Limitations of the CerebrasEstimator

Though CerebrasEstimator inherits from the TensorFlow Estimator, the CerebrasEstimator does not yet support the full breadth of features provided by TensorFlow Estimator. There are a few differences and limitations in CerebrasEstimator. These are described below.

Important

All the feature limitations listed below, such as lack of support for user hooks, apply only when training on the CS system. The CerebrasEstimator supports all TensorFlow Estimator features when training on GPU or CPU.

Model function limitations

Hooks

The CerebrasEstimator currently does not support user-defined hooks, which allow a way to ‘hook into’ certain points of the CerebrasEstimator execution. If such user-defined hooks are present, then CerebrasEstimator will error by complaining about accessing a tensor that is not initialized.

Eval_metrics

The CerebrasEstimator does not currently support the TensorFlow Metrics API only when running on CS system. This means that during a training run on CS system, you cannot run eval_metrics operations such as accuracy.

If you would like to use eval_metrics for debugging, the CerebrasEstimator supports the usage of eval_metrics on CPU or GPU.

If the parameter eval_metric_ops is set in the EstimatorSpec returned by the model function, then running Estimator will produce the following error:

[Unsupported TensorFlow] Detected unsupported eval_metric_ops in CS system training run.

Input function differences

Dataset repeating

Instead of requiring you to specify the number of epochs you would like to train for, the Estimator requires that you:

  1. Explicitly set the number of steps you want to train for in the Estimator train function, and

  2. Use the default parameter of the repeat function (count=None) provided by the Dataset API to ensure that the input_fn will keep providing samples to the CS system until the number of training steps set in the train function is complete. See below code example:

    dataset = dataset.shuffle(1000).repeat().batch(batch_size, drop_remainder=True)

Multiple input workers

To utilize the full computational capabilities of the CS system, multiple input workers are used to send the training data, simultaneously from each input worker, to the CS system.

Note

This means that each worker node must shuffle its data differently.

In the simplest setup, the same input data is replicated across every input worker. Because the dataset is large, the CerebrasEstimator can approximate distributed training with dataset shards by ensuring that each worker shuffles its data differently.

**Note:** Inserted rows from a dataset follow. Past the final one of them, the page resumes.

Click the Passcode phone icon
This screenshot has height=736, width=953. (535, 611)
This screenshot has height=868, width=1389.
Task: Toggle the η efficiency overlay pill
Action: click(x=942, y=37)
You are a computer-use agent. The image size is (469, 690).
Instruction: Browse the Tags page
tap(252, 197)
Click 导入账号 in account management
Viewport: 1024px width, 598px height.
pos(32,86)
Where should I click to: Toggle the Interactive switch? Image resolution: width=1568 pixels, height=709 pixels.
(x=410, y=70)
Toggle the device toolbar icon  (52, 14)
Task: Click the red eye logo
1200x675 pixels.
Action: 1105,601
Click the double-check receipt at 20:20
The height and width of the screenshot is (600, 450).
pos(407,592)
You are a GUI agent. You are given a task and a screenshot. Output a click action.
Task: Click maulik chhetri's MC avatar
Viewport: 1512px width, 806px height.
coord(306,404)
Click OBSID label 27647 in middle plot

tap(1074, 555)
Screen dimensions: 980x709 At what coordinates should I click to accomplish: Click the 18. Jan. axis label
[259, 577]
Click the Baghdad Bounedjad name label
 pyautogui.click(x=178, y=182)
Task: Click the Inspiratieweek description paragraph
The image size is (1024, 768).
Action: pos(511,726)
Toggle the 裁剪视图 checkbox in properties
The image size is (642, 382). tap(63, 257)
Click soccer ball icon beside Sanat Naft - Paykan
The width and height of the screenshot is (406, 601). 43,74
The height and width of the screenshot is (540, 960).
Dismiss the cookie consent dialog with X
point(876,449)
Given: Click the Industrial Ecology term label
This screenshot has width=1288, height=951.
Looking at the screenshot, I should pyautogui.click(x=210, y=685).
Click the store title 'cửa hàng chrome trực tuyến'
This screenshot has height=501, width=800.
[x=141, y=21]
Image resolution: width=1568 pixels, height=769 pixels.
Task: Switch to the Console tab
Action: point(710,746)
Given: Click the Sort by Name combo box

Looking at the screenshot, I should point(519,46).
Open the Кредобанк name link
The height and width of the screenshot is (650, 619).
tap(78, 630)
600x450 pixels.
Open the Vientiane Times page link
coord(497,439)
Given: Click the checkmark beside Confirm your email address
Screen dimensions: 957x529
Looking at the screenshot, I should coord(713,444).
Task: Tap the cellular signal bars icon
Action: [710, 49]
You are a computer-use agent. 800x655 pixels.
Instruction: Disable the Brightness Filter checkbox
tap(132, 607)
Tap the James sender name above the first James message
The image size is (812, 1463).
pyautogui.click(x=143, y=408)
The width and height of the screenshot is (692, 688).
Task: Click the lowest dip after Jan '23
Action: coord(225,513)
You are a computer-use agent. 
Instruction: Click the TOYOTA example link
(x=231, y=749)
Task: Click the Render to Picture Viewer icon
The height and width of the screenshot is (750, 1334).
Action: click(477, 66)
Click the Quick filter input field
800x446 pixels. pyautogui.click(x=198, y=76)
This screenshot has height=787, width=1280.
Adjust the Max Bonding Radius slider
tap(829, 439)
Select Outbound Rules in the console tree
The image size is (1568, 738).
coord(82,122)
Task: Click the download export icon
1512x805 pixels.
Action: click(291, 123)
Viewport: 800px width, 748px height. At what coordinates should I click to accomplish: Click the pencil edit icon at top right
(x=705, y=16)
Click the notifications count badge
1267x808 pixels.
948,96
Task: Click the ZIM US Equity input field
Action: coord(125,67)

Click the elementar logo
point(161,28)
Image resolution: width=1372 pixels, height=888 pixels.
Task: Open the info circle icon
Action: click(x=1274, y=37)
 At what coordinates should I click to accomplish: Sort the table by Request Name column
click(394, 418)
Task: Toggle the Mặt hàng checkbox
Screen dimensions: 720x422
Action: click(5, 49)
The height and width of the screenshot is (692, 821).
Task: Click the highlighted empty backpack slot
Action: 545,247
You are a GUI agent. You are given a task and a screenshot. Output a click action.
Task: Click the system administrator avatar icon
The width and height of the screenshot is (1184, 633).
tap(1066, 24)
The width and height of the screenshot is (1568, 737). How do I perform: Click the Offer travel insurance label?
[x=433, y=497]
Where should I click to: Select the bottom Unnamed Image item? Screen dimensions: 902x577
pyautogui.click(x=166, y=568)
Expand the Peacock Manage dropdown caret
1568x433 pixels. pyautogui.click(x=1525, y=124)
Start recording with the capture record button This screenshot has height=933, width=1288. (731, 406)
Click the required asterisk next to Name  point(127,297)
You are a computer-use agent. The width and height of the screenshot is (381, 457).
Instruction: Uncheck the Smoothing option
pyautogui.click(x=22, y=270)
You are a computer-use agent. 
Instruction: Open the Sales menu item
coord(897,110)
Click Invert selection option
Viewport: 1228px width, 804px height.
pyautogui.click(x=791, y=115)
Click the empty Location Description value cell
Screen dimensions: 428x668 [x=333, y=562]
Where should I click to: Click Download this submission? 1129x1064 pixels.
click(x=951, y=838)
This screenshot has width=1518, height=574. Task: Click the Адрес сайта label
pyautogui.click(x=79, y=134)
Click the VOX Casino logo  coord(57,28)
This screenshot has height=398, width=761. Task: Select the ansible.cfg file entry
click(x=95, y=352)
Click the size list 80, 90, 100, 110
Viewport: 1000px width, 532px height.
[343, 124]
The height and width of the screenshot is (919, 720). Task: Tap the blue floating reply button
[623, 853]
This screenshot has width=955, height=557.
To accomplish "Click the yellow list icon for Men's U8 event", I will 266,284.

In other words, make sure that you are not providing a deterministic random seed.

Return Dataset

The CerebrasEstimator requires that your input function returns a Dataset (tf.data.Dataset). Each element of the Dataset must be structured to consist of features and labels. See <link to features and labels discussion>

Note

Features must be a tensor. Labels can be a tensor or None.

If the input function does not return a dataset, then CerebrasEstimator will error out with the following error:

[Unsupported TensorFlow] Input function must return a tf.data.Dataset.

Single dictionary input

The input function in CerebrasEstimator only takes a single dictionary parameter, params, as input. This will be passed in through the Estimator constructor.

Input function limitations

Drop remainder to enforce fixed batch size

The CerebrasEstimator requires that your input function outputs batches of a fixed batch_size across all steps. To enforce this, you must set the drop_remainder parameter provided by the Dataset API to True when batching the Dataset. See TensorFlow documentation for batch.

dataset = dataset.shuffle(1000).repeat().batch(batch_size, drop_remainder=True)

If you do not provide a fixed batch_size, the CerebrasEstimator will error out with the following error:

[Unsupported TensorFlow] Inconsistent batch sizes detected. To ensure a fixed batch size across all steps, set `drop_remainder=True` when batching your Dataset in the input function.

Config differences

Lower bound on save_checkpoint_steps

Because the CS system trains faster than alternative systems, saving checkpoints too frequently can have a significant overall performance impact.

TF Env Config

This environment variable (see section 1 under Configuration) must be specified, while training on the CS system. A default for this is already provided in our example scripts. Ensure that its called during training.

Parameters not supported
  1. save_checkpoint_secs

  2. train_distribute

  3. device_fn

  4. protocol

  5. eval_distribute

  6. experimental_distribute

  7. Experimental_max_worker_delay_secs

Compilation differences

Like most high performance compute devices, the CS system requires application compilation before execution. In a typical training run, this is handled automatically by CerebrasEstimator.

However, because this process can take many minutes, thereby increasing with the complexity of your model, Cerebras makes available a standalone CerebrasEstimator.compile() function. This function allows you to quickly validate your model code and perform full batched precompiles without connecting to the CS system. However, note that when you compile your model on one CS system, you cannot run this compiled model on another CS system.